At the same time, the transfer of power underscores perceptions that Mr Yar’Adua is unlikely to be able to contest the presidential election in 2011, suggesting that there will be a probably tumultuous struggle to succeed him within the PDP. Senior members within the party will attempt to act as power brokers, but as each will favour their own choice of successor, political tensions will run high. In theory, this could enable the opposition to mount a serious challenge in both the presidential and legislative polls, but again competing personalities within opposition groups are likely to intervene. Thus, if the PDP manages to avoid major rifts, its candidate–whoever that is–will be the strong favourite to win in 2011.

An alternative scenario–albeit with a low probability attached–is that the political acrimony in the race to succeed Mr Yar’Adua degenerates to such an extent that the military attempts to seize power. A coup cannot be ruled out–there have been numerous periods of military rule in Nigeria since independence–although popular support would not be forthcoming. The current political situation, though unfortunate, is nowhere near as desperate as past system breakdowns that led to previous coups.

A more immediate concern is that the political uncertainty will result in key policy initiatives being delayed or abandoned. In particular, the peace initiative in the oil-producing Niger Delta region could suffer. Hopes had been raised by a recent government amnesty that has succeeded in disarming about 15,000 gunmen. However, a lack of clear leadership at what is a critical period may well see former combatants returning to violence. Even before Mr Yar’Adua’s absence, the government was struggling to live up to its promises of creating jobs and improving infrastructure in the region. Nevertheless, Mr Jonathan is from the Delta region and will attach a high priority to getting the peace process back on track.

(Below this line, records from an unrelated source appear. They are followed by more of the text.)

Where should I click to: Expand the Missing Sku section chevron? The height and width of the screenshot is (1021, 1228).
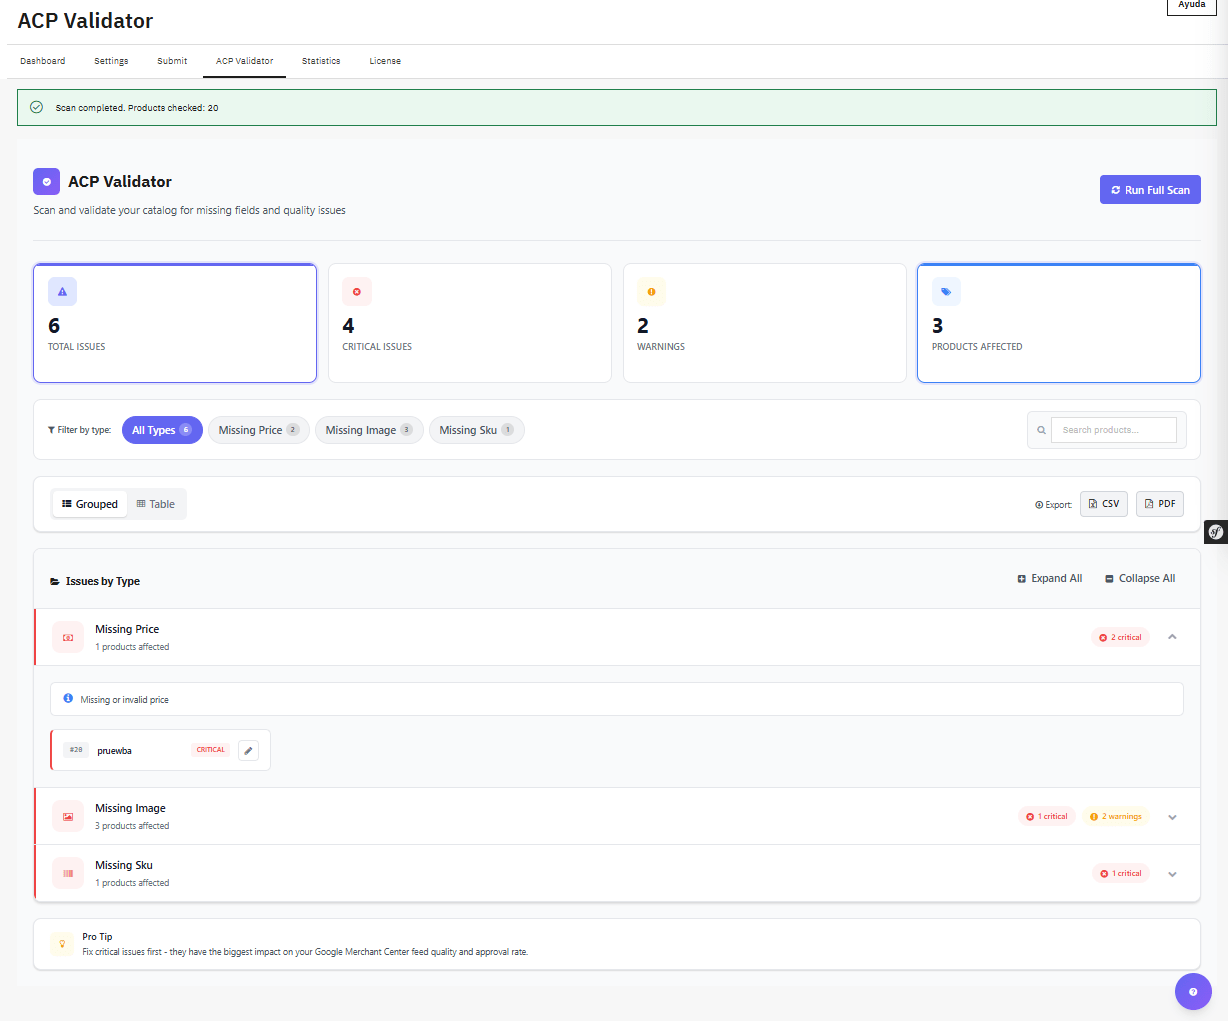1172,874
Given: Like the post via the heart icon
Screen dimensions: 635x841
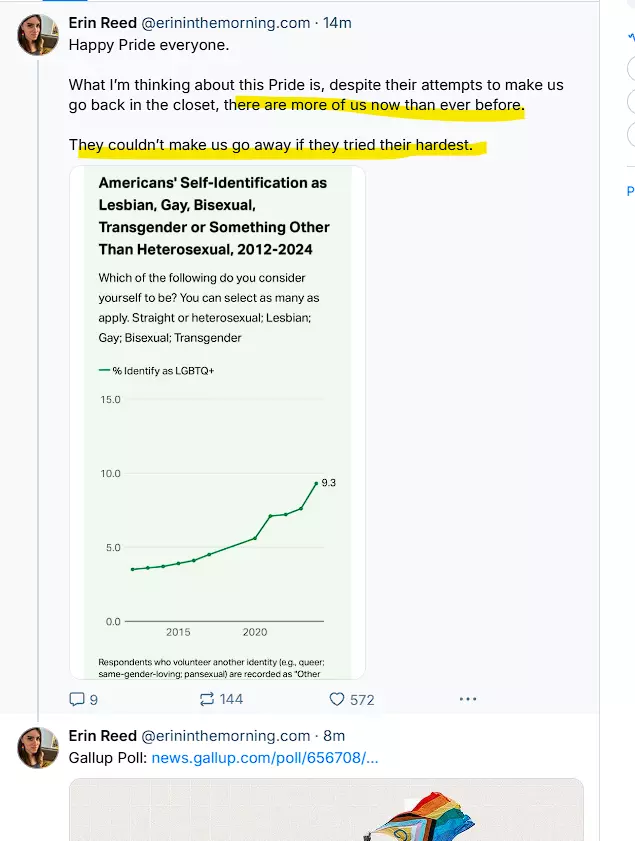Looking at the screenshot, I should coord(337,699).
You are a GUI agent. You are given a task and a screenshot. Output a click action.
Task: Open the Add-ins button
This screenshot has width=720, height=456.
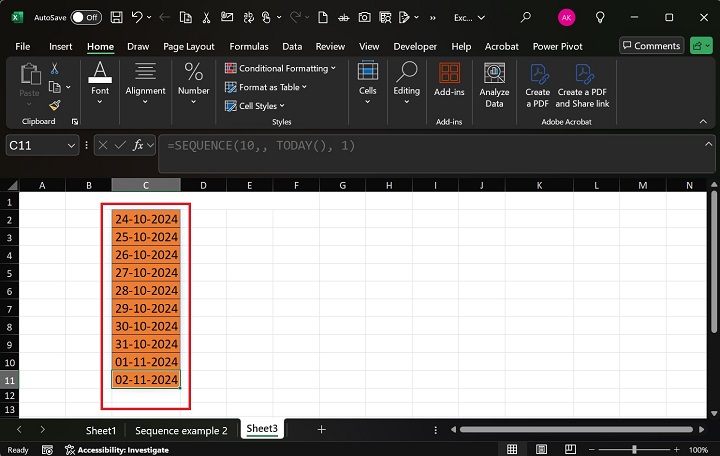449,80
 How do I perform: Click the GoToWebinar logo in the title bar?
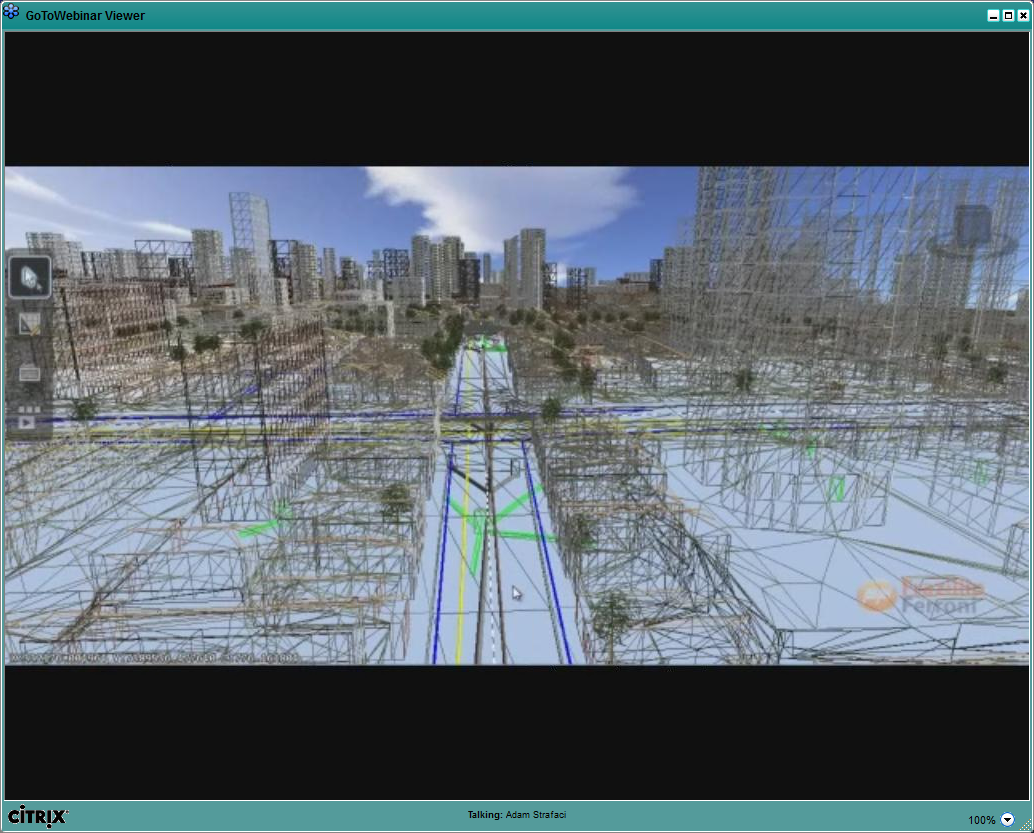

Social unrest elsewhere in the country is expected to increase during 2010-11, however. High levels of poverty and ethnic and religious divisions can lead to periodic outbreaks of violence. Coupled with growing popular disillusionment with the political elite and the approaching elections, the scene is set for further bloody outbreaks of violence. Their sporadic nature means that they are unlikely to threaten overall stability in Nigeria, but they are likely to create costly disruptions to business operations. The acting president is therefore set to face numerous policy challenges, even if he does manage to unite the ruling party.